To many observers, it may seem strange that the Vatican would choose to keep a secret of what has been called “the most significant meeting” of the Pope’s entire trip to the United States: his 15-minute encounter with Kentucky County Clerk, Kim Davis.
Why would the Church wish to hide such a symbolically important gesture from the public eye until after the Pope had returned to Rome? The meeting occurred on Thursday, September 24, and the news wasn’t released until Tuesday evening, September 29. Why the lag?
One answer could be that Vatican officials were embarrassed about the meeting and didn’t want to make it look like the Pope was weighing in on the contentious issue of gay marriage and supporting a figure who was standing up for her religious rights against the Supreme Court, which had ruled in June that same-sex marriage was now the law of the land.
If that were the case, however, the Vatican wouldn’t have released the news at all, not even after the Pope returned to Rome. If they were clever enough to keep it secret for nearly a week, they could have made sure it never got out.

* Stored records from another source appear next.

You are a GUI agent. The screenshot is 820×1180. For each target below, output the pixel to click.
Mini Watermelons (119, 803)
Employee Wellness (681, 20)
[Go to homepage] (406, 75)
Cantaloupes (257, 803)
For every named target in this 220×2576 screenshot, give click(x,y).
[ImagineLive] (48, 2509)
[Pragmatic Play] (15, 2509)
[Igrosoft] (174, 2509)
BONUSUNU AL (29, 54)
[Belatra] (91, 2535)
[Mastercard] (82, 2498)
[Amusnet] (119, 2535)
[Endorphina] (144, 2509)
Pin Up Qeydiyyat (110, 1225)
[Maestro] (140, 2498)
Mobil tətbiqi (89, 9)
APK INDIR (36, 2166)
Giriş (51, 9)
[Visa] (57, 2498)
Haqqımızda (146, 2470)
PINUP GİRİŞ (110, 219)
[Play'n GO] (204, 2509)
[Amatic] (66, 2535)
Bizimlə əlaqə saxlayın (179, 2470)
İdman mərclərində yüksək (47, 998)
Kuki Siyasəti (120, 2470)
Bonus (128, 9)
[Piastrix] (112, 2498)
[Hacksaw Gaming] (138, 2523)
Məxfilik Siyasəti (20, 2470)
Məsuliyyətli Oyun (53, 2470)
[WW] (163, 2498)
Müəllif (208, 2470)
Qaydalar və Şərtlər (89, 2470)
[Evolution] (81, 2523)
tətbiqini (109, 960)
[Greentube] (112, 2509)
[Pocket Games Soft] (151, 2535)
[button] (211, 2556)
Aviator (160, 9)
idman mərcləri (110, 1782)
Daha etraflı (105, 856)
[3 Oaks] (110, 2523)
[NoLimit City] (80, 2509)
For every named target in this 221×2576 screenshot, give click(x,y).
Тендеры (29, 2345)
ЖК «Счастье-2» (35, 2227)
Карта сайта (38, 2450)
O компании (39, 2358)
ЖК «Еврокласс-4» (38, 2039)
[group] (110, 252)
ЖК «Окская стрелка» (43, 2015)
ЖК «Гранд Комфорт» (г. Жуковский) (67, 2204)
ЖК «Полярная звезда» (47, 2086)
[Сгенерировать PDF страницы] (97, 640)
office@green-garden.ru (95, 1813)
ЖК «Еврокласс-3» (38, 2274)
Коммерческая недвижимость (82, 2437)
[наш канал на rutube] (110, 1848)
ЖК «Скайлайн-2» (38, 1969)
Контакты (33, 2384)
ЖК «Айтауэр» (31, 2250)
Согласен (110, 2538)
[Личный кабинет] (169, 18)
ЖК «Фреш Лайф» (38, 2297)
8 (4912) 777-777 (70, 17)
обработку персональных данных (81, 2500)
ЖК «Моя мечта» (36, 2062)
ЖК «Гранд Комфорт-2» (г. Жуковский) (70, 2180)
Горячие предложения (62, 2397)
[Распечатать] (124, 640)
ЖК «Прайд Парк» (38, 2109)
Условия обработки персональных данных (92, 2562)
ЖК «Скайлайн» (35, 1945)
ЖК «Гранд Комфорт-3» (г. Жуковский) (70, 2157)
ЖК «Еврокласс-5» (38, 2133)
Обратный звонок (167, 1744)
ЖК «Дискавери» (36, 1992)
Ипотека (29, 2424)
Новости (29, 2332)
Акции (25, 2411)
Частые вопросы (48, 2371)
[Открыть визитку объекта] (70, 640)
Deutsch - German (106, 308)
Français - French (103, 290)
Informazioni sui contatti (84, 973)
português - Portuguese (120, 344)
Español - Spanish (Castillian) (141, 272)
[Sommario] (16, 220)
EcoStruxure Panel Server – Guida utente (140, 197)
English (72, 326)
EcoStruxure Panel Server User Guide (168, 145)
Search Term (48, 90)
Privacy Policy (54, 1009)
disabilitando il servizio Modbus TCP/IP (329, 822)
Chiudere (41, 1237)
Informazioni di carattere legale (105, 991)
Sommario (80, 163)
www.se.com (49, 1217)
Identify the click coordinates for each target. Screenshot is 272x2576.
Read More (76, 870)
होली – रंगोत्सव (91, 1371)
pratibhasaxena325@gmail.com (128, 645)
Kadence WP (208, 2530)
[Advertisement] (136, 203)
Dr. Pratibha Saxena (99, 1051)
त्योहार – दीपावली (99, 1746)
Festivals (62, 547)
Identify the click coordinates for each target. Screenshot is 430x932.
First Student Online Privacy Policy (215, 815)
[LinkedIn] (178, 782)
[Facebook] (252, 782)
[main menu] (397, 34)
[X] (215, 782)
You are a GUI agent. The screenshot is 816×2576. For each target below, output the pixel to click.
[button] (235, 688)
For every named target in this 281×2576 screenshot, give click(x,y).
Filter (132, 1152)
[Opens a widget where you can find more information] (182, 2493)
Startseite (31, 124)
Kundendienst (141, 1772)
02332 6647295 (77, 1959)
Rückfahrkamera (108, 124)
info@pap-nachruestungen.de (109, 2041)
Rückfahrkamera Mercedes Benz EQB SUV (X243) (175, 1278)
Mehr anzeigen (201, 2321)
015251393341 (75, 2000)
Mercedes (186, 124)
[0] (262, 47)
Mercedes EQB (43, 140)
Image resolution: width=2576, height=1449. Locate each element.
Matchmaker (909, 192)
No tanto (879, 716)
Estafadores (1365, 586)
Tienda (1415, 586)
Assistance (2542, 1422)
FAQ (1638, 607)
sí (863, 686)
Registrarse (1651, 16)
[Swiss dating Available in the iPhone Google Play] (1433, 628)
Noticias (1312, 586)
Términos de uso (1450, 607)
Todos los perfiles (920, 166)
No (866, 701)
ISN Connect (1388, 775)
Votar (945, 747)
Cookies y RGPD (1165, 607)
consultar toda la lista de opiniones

Moreover, though the Pope’s meeting with Davis was first and foremost a pastoral act, aimed at encouraging her and strengthening her resolve, it was also a political gesture, with a very clear meaning in today’s cultural climate. That act would only make sense if it were intended to be revealed.
As John Allen has noted, that gesture has in fact “significantly strengthened the hand of the U.S. bishops and other voices in American debates defending religious freedom.”
Davis’ lawyer Mat Staver said, in fact, that the news wasn’t “leaked” Tuesday, but rather released with the Vatican’s permission, and that both Davis and the Vatican had agreed that it would be better to wait until the Pope had finished his trip.
“We did not want to release the information up to this time, nor did the Vatican, because the Vatican wanted to focus its message on a lot of issues, and at the right time we ultimately released the information and the Vatican gave us the opportunity to do so,” Staver said.
Staver said that they feared the story would overshadow the “broader message” that Francis wanted to bring to the U.S.
On the Vatican’s part, a spokesman said Wednesday, “I do not deny that the meeting took place, but I have no comments to add,” which is one way of confirming the story as reported.
Other reports noted that the Vatican does not customarily offer information on private meetings with the Pope, which this was.
Vatican journalist Robert Moynihan, who broke the story of the Pope’s meeting with Davis, suggested that the Vatican wished to avoid the “politicization” of a “pastoral trip,” since the Pope had several important messages he wanted to drive home during his visit, and news such as this with a political edge could have sidetracked the narrative the Pope was looking for.
In a conversation with journalists on the papal plane regarding the Kim Davis case, Pope Francis came down firmly on the side of government employees in their right to conscientious objection on the basis of their religious convictions.
Terry Moran of ABC asked the Pope whether he supports individuals—including government officials—who say they cannot in good conscience abide by some laws or discharge their duties as state officials, such as issuing marriage licenses to same-sex couples.
Francis replied that “conscientious objection is a right” that must be respected and “if someone does not allow others to object on the basis of conscience, he denies a right.”
“There should be room for conscientious objection in every juridical structure,” he said, “because it is a right, a human right. Otherwise we would wind up in a situation where we pick and choose which rights we will honor, saying ‘this right that has merit, this one does not.’”
When pressed whether that right extends to government officials in the exercise of their office as well, Pope Francis replied: “It is a human right and if a government official is a human being, he has that right. It is a human right.”
When the Pope visited Davis, who spent five days in jail for refusing to issue marriage licenses to gay couples, he embraced her, thanking her for her courage and urging her to “be strong.”
“Just knowing the pope is on track with what we’re doing, and agreeing, you know, kind of validates everything,” Davis told ABC News Wednesday morning.
She adds, “I’ve weighed the cost, and I’m prepared to do whatever it takes.”